巻頭カラー新連載は、原作・原田大輝氏、作画・はしもとみつお氏による
『陶炎』。…「浜田陶太にへばりつけば絶対金になる」という父親の言葉を受け、東京・下町の美術商「炉壇」の二代目・錦之助は、奥多摩にある窯元「自由窯」の窯主・浜田陶太に取り入ろうとする。“頑固で偏屈な老人陶芸家”という錦之助の予想に反し、陶太は穏やかな青年だった。彼の陶芸教室に入門し、目論み通り陶太と親しくなることに成功した錦之助だったが、その夜、陶太はスーツ姿で高級車に乗り込み、どこかへ出かけて行った。後を追った錦之助が見たものとは……!? 「土を焼かずに欲を焼く輩を斬って捨てる」裏陶工師・浜田陶太が、汚れた陶芸界に立ち向かう姿を描く物語。陶芸を題材にした画期的作品です。
この号では新連載がもう一本。原作・北沢未也氏、作画・おおつぼマキ氏の
『嫁入り前なの!』がそれ。タイトルを見ると、結婚願望の強いそれなりの年頃の女性が主人公のラブコメかな? …と思いましたがさにあらず。思い込みの激しい小学4年生の女の子・桜庭ももよが巻き起こす“プチ騒動”を描くコメディーです。おおつぼ氏ならではの、いやらしさを感じさせない“笑えるエロ”も入ってます。全7話のため、単行本化されてないのが残念です。

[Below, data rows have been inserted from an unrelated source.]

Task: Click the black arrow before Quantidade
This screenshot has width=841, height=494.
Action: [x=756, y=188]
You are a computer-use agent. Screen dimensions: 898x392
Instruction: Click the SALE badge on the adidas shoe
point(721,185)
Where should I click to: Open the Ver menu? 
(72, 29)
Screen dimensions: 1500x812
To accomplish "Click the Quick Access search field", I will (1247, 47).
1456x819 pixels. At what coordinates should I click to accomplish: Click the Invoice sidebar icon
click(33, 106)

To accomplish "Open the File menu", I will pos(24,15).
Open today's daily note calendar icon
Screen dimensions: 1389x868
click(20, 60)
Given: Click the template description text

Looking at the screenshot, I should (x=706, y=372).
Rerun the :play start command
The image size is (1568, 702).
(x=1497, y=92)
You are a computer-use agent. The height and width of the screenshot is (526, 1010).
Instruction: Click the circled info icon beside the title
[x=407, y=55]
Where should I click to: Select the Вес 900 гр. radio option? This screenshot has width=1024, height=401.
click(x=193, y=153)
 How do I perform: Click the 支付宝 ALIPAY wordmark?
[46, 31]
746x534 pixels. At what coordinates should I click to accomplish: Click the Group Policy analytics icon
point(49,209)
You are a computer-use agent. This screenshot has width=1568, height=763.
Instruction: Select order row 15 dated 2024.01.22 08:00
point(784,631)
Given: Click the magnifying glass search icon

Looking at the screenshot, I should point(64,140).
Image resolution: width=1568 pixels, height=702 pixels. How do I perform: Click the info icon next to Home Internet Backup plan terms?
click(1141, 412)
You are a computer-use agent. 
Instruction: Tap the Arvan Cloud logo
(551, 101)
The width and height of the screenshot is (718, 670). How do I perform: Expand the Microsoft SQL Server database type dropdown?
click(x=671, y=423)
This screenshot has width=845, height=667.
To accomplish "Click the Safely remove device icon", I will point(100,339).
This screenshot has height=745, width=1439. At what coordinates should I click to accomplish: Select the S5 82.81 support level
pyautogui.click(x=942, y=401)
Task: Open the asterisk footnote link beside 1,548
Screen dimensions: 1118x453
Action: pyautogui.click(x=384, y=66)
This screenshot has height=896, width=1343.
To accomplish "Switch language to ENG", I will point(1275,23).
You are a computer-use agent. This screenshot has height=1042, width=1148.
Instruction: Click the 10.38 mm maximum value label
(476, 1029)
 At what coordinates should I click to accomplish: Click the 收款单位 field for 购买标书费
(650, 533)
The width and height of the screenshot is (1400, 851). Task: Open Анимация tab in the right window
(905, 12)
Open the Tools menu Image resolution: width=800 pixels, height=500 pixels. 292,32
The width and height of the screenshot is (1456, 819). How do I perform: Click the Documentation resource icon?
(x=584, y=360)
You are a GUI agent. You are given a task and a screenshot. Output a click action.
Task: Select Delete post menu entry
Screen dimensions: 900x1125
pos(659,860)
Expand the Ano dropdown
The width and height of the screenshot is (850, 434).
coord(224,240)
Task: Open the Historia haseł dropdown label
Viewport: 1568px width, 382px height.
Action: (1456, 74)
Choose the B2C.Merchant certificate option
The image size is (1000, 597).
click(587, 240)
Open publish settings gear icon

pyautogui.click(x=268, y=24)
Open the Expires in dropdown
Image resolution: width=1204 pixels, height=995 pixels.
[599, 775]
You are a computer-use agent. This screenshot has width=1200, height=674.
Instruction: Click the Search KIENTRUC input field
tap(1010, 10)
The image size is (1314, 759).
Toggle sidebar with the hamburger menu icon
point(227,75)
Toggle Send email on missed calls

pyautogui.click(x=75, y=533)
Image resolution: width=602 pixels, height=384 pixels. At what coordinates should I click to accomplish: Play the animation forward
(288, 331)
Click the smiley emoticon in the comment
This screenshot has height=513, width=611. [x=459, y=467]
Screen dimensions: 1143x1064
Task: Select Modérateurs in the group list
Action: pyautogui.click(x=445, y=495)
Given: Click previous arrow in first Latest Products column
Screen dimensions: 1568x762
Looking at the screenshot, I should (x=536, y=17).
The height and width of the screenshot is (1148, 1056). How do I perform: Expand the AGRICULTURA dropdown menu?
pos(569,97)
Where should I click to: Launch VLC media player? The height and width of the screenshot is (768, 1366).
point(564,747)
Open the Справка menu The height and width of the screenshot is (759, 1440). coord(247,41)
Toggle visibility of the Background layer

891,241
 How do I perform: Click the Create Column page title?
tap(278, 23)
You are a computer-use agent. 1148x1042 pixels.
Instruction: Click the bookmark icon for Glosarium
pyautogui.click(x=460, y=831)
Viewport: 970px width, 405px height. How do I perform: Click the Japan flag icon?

本誌主催で公募していた新人漫画賞『スペリオール大賞』受賞作家・人見茜氏の
『銀玉町事件簿 玉にキズ!』という作品も連載中でした。…市井の人々の日常で起こる出来事の中で、“人間”をシニカルに描くシチュエーションコメディー。人見氏は現在、他誌で活躍中です。
記事では、
『私はこうして結婚しました』というコラムが連載されていました。各界著名人に、結婚に至るまでの経緯やドラマを語っていただくインタビュー企画。発想が面白いですね。この号では、ヒロコ・グレースさんが登場しています。当時のスペリオールは、結婚願望の強い編集者が多かったりしたんでしょうか…!? ちなみに現在のスペリオール編集部、独身は筆者だけです…。